WHAT THE TASK REQUIRES: All lines holding the word "screenshot" are to be copied from the records beneath.

RECORDS PROVIDED:
################

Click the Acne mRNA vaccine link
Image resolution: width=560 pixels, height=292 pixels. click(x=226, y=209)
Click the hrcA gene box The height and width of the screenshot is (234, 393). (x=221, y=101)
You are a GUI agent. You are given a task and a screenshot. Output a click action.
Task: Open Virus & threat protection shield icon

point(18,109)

################

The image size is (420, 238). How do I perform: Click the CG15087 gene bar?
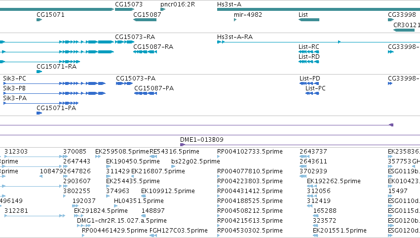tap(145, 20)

################

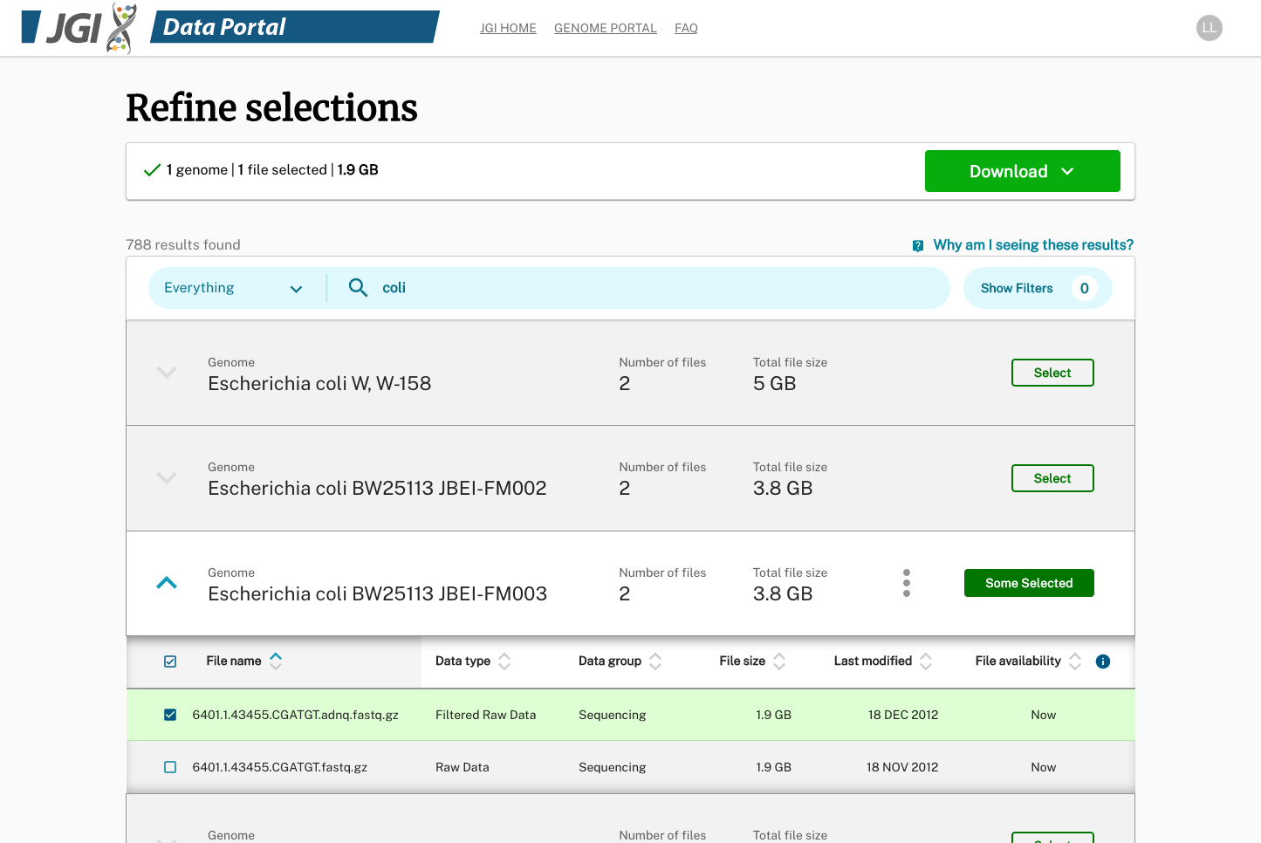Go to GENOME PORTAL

################

RESPONSE AREA:
Click the hrcA gene box The height and width of the screenshot is (234, 393). (x=221, y=101)
You are a GUI agent. You are given a task and a screenshot. Output a click action.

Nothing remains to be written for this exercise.